In this experiment, identify the independent variable and the dependent variable.
a) Independent Variable: Plant growth; Dependent Variable: Type of light
b) Independent Variable: Type of light; Dependent Variable: Plant growth
c) Independent Variable: Length of the experiment; Dependent Variable: Type of light
d) Independent Variable: Number of plants; Dependent Variable: Plant growth
Correct Answer: (b) Independent Variable: Type of light; Dependent Variable: Plant growth.
Explanation:
The independent variable is the factor that is changed or controlled in a scientific experiment to test the effects on the dependent variable.
The dependent variable is the variable being tested and measured in a scientific experiment.
In this scenario, the type of light (natural vs. artificial) is what the teacher changes and controls, making it the independent variable. The growth of the plants, which is what is being measured in response to the different lighting conditions, is the dependent variable. Therefore, the correct answer would be (b) Independent Variable: Type of light; Dependent Variable: Plant growth.
The formula for work (W)
W= Force × Distance.
Question:
A student pushes a box across a level floor with a force of 50 Newtons over a distance of 3 meters. How much work does the student do on the box?
a) 150 Joules
b) 53 Joules
c) 17 Joules
d) 0 Joules
Correct Answer: (a) 150 Joules.
Explanation:
To determine the amount of work done on the box, we use the formula for work, which is Work = Force x Distance.

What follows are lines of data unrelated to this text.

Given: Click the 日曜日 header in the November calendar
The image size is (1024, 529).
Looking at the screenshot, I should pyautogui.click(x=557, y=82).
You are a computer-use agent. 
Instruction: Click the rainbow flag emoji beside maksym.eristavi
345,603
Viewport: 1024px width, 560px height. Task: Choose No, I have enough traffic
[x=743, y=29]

In this scenario, the force applied to the box is 50 Newtons, and the distance over which the box is moved is 3 meters. Therefore, the work done on the box can be calculated as follows:
Work = 50 Newtons x 3 meters = 150 Joules.
Thus, the student does 150 Joules of work on the box. The correct answer to the question is (a) 150 Joules. This calculation reflects the basic principle that work is the product of the force applied in the direction of the displacement and the magnitude of that displacement.
Positive Work
Positive Work occurs when the force and the displacement are in the same direction.
Negative Work
Negative Work occurs when the force and the displacement are in opposite directions.
Question:
A student pulls a sled with a force of 40 Newtons across a horizontal surface for a distance of 5 meters to the right. After a short break, the student then pushes the sled with the same force of 40 Newtons for 5 meters to the left, back to the starting point. How would you describe the work done by the student in each phase of the movement?

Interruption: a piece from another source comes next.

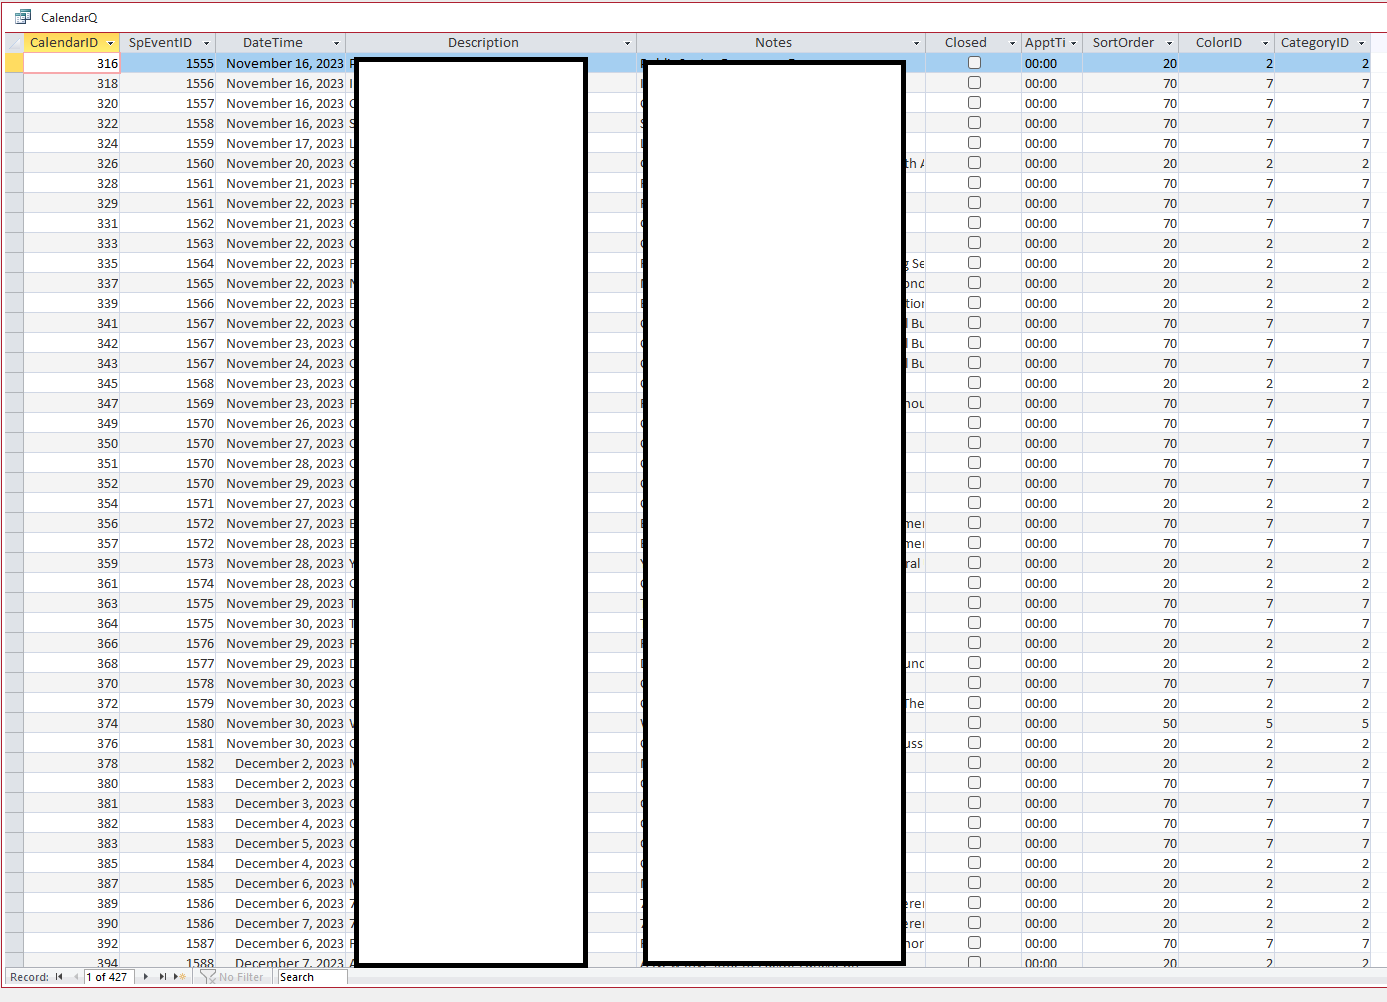Click the record Search box

[312, 977]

a) Positive work in both pulling and pushing the sled
b) Negative work in both pulling and pushing the sled
c) Positive work while pulling the sled and negative work while pushing it
d) Negative work while pulling the sled and positive work while pushing it
Correct Answer: (c) Positive work while pulling the sled and negative work while pushing it.
Explanation:
Positive Work occurs when the force and the displacement are in the same direction.

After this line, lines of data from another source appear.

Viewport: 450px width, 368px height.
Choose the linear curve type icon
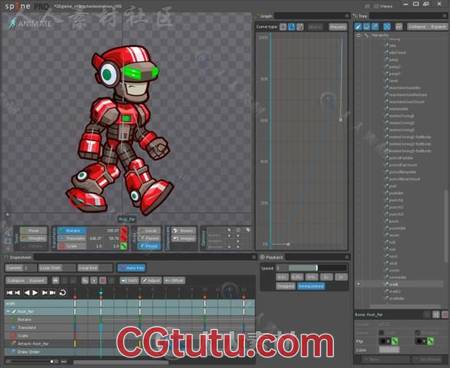[x=283, y=27]
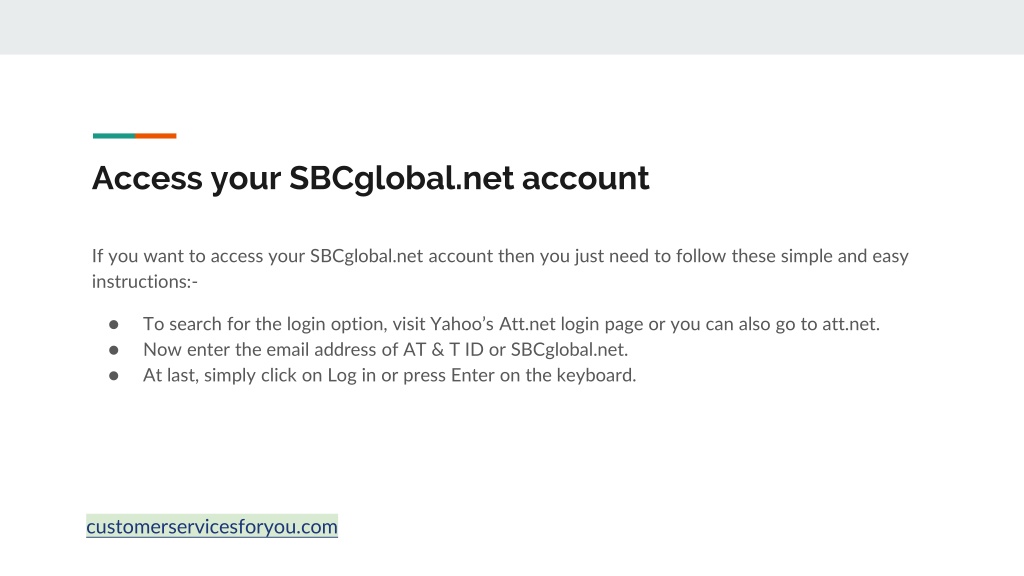Click the word 'keyboard.' in the last bullet
Image resolution: width=1024 pixels, height=576 pixels.
(x=596, y=375)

Negative Work occurs when the force and the displacement are in opposite directions.
In the first part of the question, the student pulls the sled in the same direction as the displacement, which means the work done is positive. In the second part, the student pushes the sled in the opposite direction to the displacement, meaning the work done is negative. Therefore, the correct answer is (c) Positive work while pulling the sled and negative work while pushing it.
Simple machines (Definition)
Simple machines are devices that change the direction or magnitude of a force.